Search each line of the data for the word "give"; copy every line where it is found.

(Exercise data)

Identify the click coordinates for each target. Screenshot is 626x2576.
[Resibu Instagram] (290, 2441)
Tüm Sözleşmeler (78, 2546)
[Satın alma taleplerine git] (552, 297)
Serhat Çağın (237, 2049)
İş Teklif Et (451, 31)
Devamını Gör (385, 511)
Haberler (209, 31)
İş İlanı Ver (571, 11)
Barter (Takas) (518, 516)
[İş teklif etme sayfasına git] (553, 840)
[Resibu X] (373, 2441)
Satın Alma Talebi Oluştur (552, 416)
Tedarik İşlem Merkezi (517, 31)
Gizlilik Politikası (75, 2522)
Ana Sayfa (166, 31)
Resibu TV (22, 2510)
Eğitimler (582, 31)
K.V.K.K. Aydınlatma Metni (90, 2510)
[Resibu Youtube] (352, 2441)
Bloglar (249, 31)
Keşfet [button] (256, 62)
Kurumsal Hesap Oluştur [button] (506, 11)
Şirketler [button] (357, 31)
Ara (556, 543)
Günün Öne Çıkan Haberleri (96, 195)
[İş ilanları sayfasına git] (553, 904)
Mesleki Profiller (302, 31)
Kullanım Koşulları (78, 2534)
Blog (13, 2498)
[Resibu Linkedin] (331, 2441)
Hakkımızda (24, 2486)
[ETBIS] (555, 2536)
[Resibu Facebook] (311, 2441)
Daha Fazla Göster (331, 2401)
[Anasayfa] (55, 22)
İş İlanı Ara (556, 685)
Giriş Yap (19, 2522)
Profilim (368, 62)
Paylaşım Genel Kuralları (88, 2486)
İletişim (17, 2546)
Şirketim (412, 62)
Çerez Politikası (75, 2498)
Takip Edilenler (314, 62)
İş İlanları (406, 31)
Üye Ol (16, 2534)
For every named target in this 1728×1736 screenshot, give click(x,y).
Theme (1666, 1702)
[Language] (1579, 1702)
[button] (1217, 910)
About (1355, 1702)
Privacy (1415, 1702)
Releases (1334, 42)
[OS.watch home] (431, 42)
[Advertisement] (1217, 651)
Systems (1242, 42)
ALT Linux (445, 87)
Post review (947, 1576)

(End Exercise data)
(Exercise data)

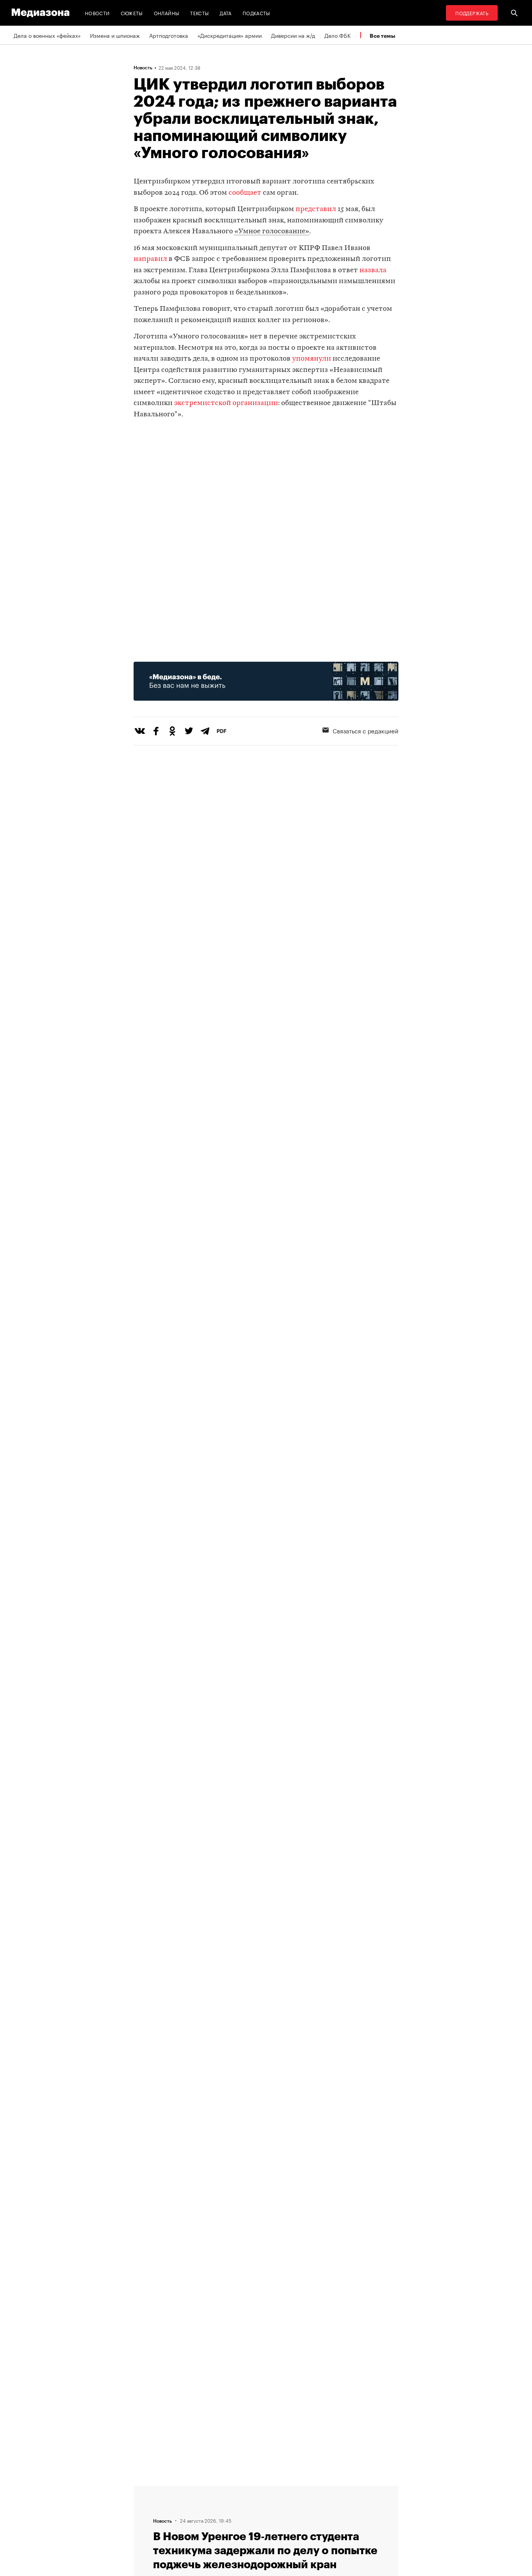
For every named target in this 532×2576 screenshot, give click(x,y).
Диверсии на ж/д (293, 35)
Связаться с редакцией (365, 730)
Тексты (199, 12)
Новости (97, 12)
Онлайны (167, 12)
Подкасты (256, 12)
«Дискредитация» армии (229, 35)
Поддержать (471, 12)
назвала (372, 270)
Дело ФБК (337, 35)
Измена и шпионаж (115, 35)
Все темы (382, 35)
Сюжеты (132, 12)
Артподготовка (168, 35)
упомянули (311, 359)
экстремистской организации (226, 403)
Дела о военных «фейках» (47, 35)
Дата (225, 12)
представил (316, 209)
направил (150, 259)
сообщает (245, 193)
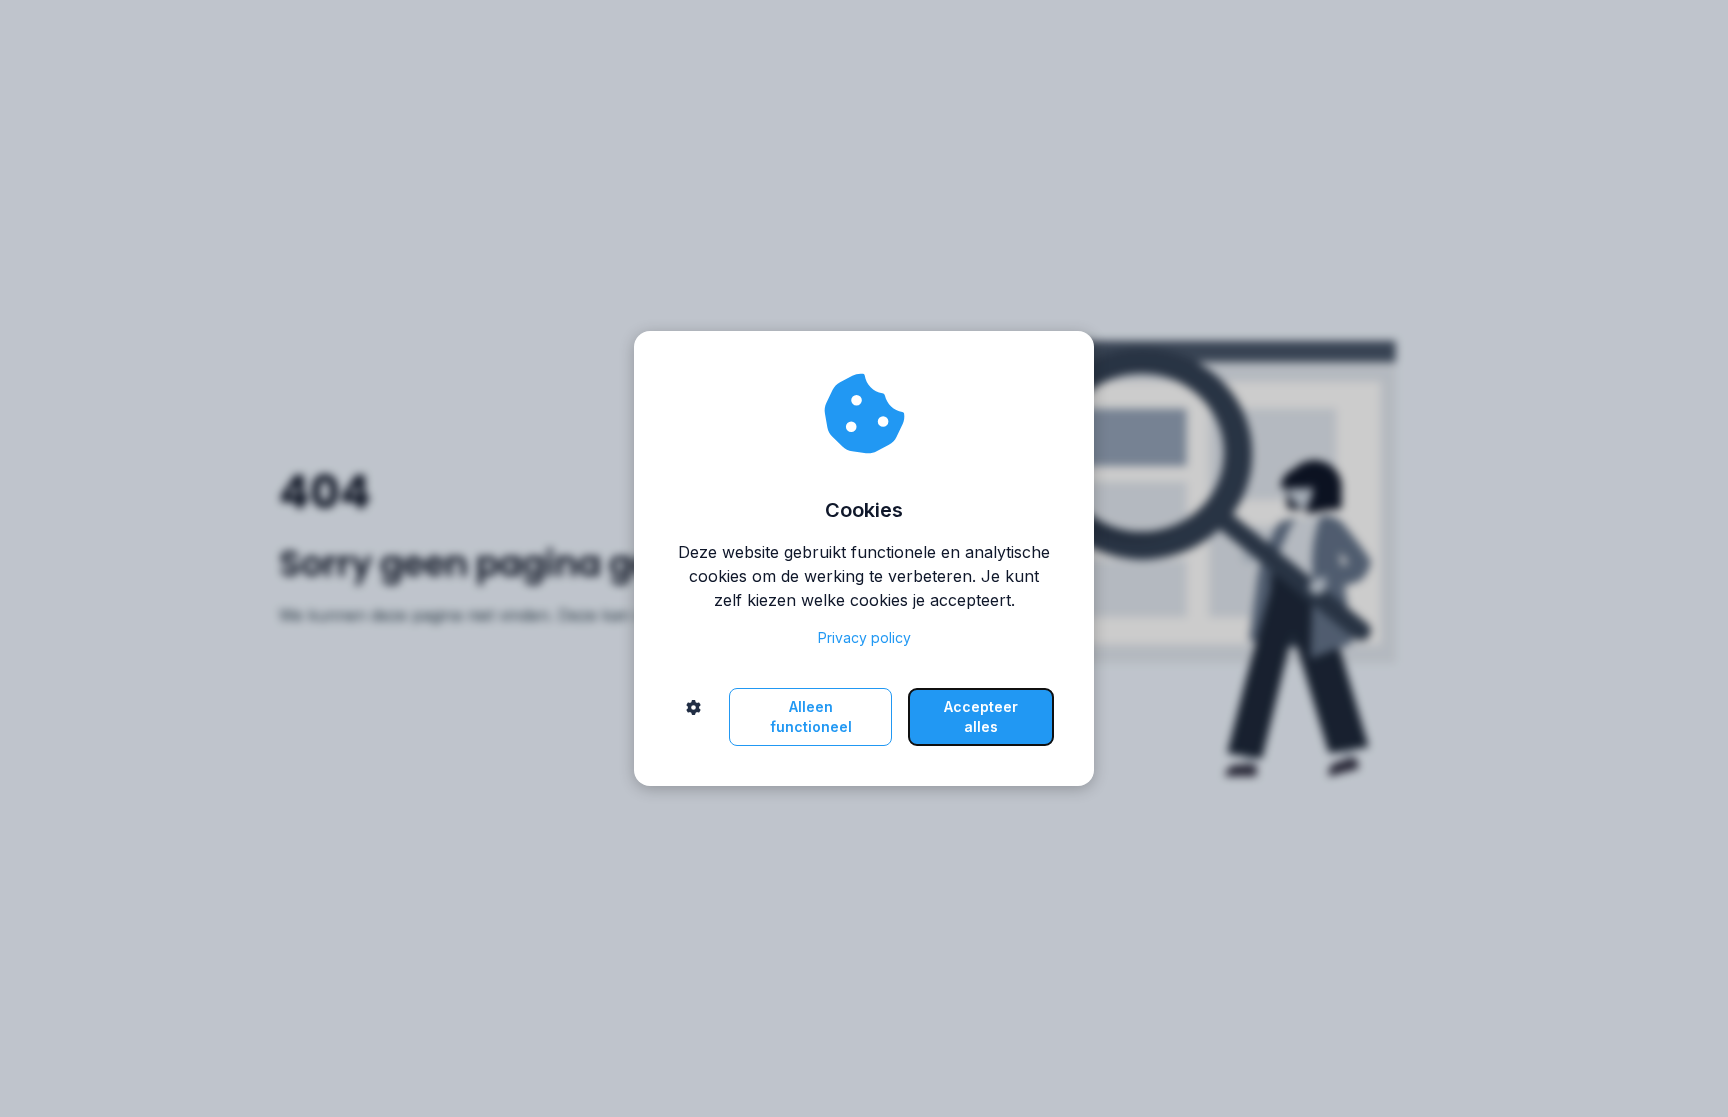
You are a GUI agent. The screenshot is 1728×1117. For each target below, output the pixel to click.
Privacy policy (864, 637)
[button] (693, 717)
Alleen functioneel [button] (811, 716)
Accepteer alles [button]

(End Exercise data)

### Exercise response
For every named target in this 1728×1736 screenshot, give click(x,y).
For every named target in this 532×2576 screenshot, give click(x,y).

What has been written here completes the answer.